An environment friendly fuel, biofuel burns cleaner and reduces greenhouse gasses, in other words produces less air pollution then fossil fuel. The mostly used type is biodiesel and ethanol. Biodiesel is used as a sustainable replacement for diesel and thus it is very important in traffic and transport area.
It is derived mostly from natural plant oils in corn, sugarcane, palm and soybeans all of which are renewable sources. Sometimes it is also produced from other similar plants, vegetable oils, it could be extracted from waste cooking oils and even cow manure. But as a source of renewable energy it can be relatively expensive to produce.

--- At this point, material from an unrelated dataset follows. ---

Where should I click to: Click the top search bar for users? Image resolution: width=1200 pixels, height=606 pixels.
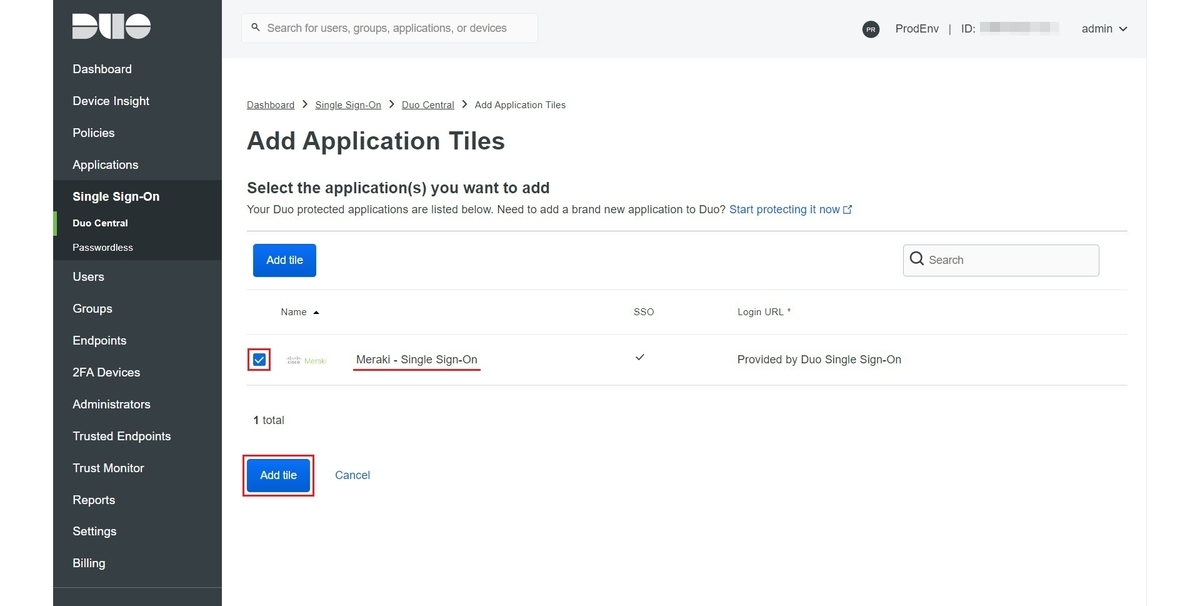click(x=390, y=28)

We are very dependent on fuels as a society and it is very important to find all possible replacements for fossil fuels, so there are lots of scientific researches on the new sources of developing biofuels.
While corn ethanol is currently number one in biofuel production, there are studies saying that wood is our best option in the future. Even though both sources are renewable, wood-based production seems to be more sustainable than corn-based. Currently, production costs are too high, only from a purely economical side. But from the environmental point of view there are lots of positive side effects such as less greenhouse gas emissions while burning, less water during the production, not using food supplies or agricultural land for fuel. If we expand the comparison to include the environmental effects and availability of resources, then ethanol derived from wood becomes better option.
Good news on a renewable energy area recently came from South Korea. Their researchers have found low-cost option for biodiesel production. And it is from very renewable source, from sewage sludge.
In a way it is old news, while there have been sludge-based researches before. This time South Korean researchers developed anew way to extract lipids (the element needed for biodiesel production) from wastewater sludge using heat instead of catalysis. “Waste is not simply waste – it can be converted into useful resources like biodiesel,” says Kwon, one of the researchers involved in the study at the Research Institute of Industrial Science and Technology, and suggests new opportunities in recycling waste. Today, to derive biofuel from vegetable oil, corn, etc. costs an average 80 cents. On the other hand biofuel produced from sewage sludge costs only 3 cents due to its high lipid content. Rafael Hernandez of Mississippi State University, also used to work on biodiesel production, agrees that the new process seems to be “very encouraging” although the cost of the process could vary due to the varying concentration of lipids.
Clearly biofuels represent an area to be explored yet but what we are already sure is its importance as one of the vital renewable energy sources.